At Independence Hall yesterday, in an effort to woo Tea Partiers, Mitt Romney said, "Taxes by their very definition limit our freedom" On one level, this is obviously true, since a tax is a compulsory contribution for public purposes. You could just as easily say that government, by its definition, limits our freedom -- and many people do say that. Does that end the discussion? It depends on whether you equate the state of nature with freedom. In one sense, you can do that, on the assumption that, in nature, you are not constrained by anyone else's will. At the same time, and in another sense, your freedom in nature is constrained by the resources available to you, and by the constant imperative of simple survival. You can still call that freedom if by freedom you mean, as many seem to, that no one can stop you from doing what you have to do or make you do the wrong thing.
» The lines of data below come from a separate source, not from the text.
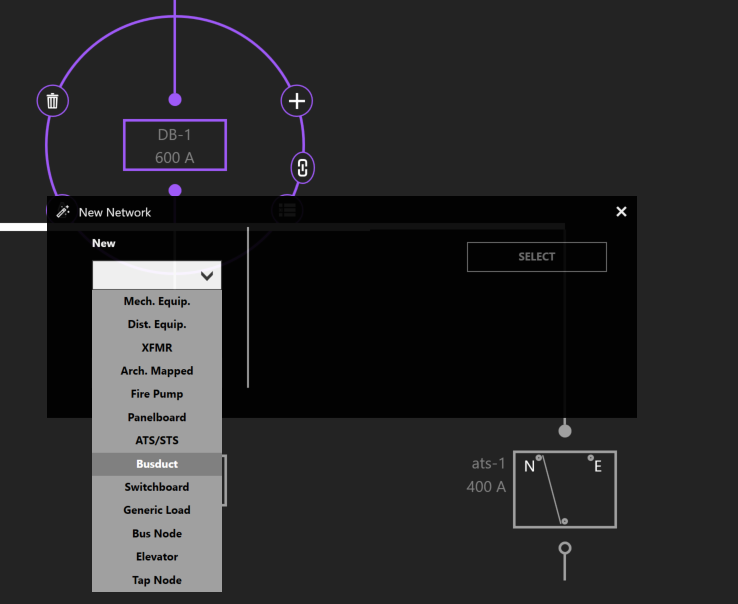Image resolution: width=738 pixels, height=604 pixels.
Task: Choose Switchboard from the list
Action: 157,487
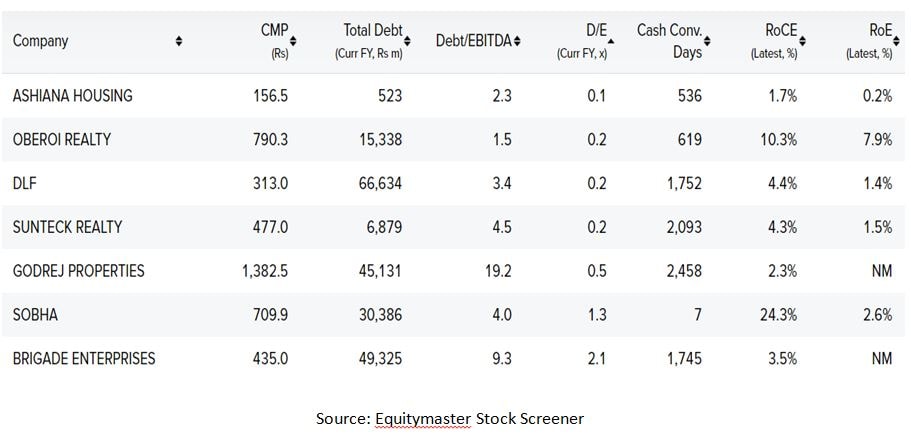Click the sort arrows beside Company header
911x435 pixels.
[179, 41]
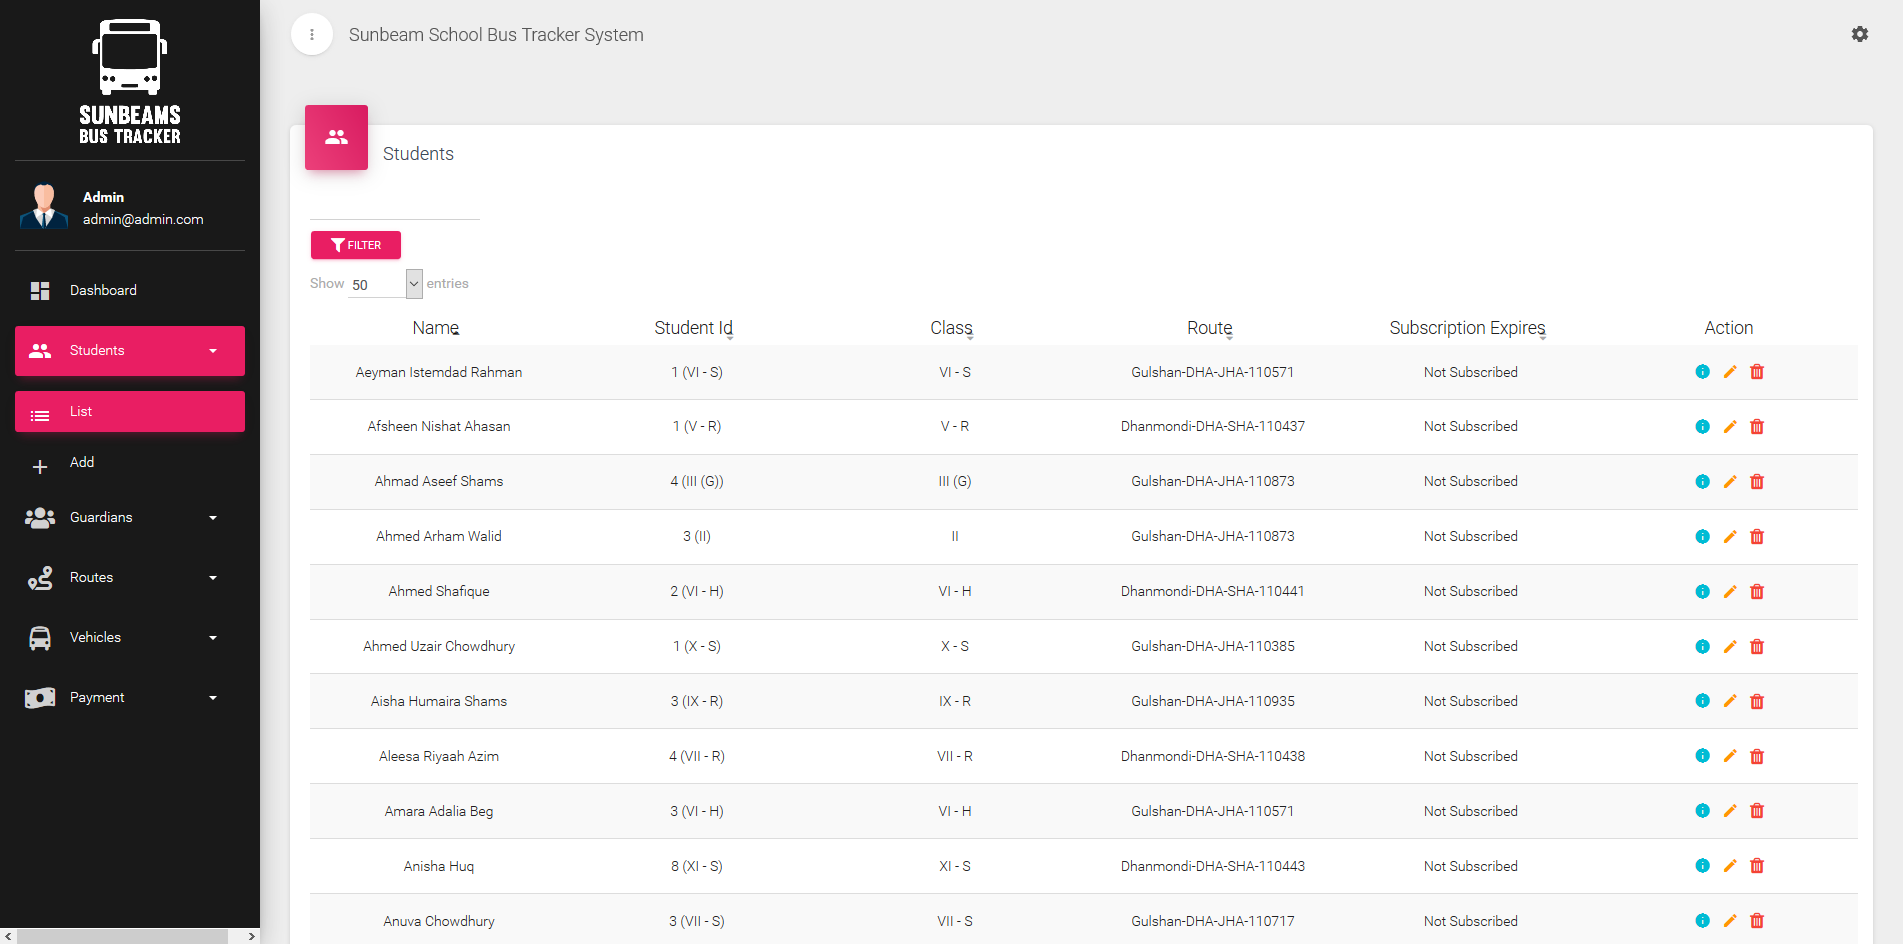Viewport: 1903px width, 944px height.
Task: Click the sidebar horizontal scrollbar
Action: (x=122, y=936)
Since Marx, at least, the "left" has drawn a distinction between the "realm of necessity" and the "realm of freedom," implying that if you have no choice but to do certain things in order to survive, you aren't really free. Others disagree with this premise, but they may accept another: that you are more free to do the things you really want to do if it's easier for you to survive -- if you have an infrastructure to facilitate making a living and a rule of law that relieves you of responsibility for your own security. If you concede that premise then you might admit that as government expands, at least to a point, so does your freedom. And since no effective government can run without taxes -- and the distinction between taxes and the fees for services of libertarian dreams is mere sophistry if the fees are charged for public purposes -- it must be conceded that taxes, too, at least to a point, can increase our freedom. Even Romney accepts a minimal level of taxation "to do things that are absolutely vital."  Would he say that those "absolutely vital" imperatives still "limit our freedom?" If so, the question becomes how vital freedom itself -- understood here as economic freedom -- is compared to those other imperatives. Meanwhile, the question of what actually may be deemed "vital" for civilization, absolutely or otherwise, is the constant stuff of politics....and so the debate continues....

2 comments:

Anonymous said...

Civilization limits your freedom. Acting like a human being limits your freedom. This whole notion that this idea or that word somehow "limits freedom" is completely and totally ridiculous. Just more empty rhetoric to inflame the terminally stupid.

Samuel Wilson said...

"Acting like a human being limits your freedom." I suppose some would disagree, but that depends on what falls under the definition of acting like a human being. Social interaction limits your freedom, for instance, but it's also acting like a human being. The problem is the habit of seeing politics as some uniquely artificial, unnatural and hence suspect limitation on freedom, when it's just as much acting like a human being as anything else.